[PROVIDED DATA Boundary: Start]

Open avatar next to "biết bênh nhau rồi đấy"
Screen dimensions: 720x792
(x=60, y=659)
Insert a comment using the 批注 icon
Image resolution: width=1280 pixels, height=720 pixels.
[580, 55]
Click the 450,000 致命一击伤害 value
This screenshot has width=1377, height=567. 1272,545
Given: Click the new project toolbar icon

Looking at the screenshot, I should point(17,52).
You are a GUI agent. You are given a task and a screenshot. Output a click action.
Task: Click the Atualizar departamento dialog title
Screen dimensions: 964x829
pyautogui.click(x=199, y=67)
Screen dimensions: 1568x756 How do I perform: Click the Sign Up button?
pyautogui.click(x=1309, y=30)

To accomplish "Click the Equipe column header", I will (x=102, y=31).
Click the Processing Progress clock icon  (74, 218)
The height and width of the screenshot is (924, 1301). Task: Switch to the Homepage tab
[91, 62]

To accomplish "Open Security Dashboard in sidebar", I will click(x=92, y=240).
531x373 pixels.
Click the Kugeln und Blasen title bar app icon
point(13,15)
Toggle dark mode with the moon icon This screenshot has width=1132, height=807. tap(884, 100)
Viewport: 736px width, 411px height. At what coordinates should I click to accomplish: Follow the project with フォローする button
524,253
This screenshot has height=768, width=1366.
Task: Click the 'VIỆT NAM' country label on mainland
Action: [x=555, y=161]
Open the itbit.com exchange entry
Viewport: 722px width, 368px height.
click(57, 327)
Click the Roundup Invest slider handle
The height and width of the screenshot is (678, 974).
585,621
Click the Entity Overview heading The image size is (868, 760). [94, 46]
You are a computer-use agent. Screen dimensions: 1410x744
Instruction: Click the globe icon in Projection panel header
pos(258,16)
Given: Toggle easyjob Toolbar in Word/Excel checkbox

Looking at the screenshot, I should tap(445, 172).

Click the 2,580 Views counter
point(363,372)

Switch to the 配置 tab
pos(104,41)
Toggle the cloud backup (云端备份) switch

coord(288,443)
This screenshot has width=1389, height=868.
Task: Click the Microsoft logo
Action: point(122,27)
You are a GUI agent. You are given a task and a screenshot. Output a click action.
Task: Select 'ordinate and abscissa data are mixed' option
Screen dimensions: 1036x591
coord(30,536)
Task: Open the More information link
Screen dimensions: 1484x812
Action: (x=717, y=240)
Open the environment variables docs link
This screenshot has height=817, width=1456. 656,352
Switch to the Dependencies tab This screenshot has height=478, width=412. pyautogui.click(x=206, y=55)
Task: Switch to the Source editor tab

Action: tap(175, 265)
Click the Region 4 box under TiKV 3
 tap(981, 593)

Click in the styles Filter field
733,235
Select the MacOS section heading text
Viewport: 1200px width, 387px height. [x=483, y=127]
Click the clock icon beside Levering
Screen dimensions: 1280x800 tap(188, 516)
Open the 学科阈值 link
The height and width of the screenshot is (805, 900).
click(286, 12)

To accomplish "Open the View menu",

[PROVIDED DATA Boundary: End]

EXERCISE GOAL ▸
The string "will" may occur in the listing; show every line where it does.

RESULT BELOW ▸
To accomplish "Click the Equipe column header", I will (x=102, y=31).
To accomplish "Open Security Dashboard in sidebar", I will click(x=92, y=240).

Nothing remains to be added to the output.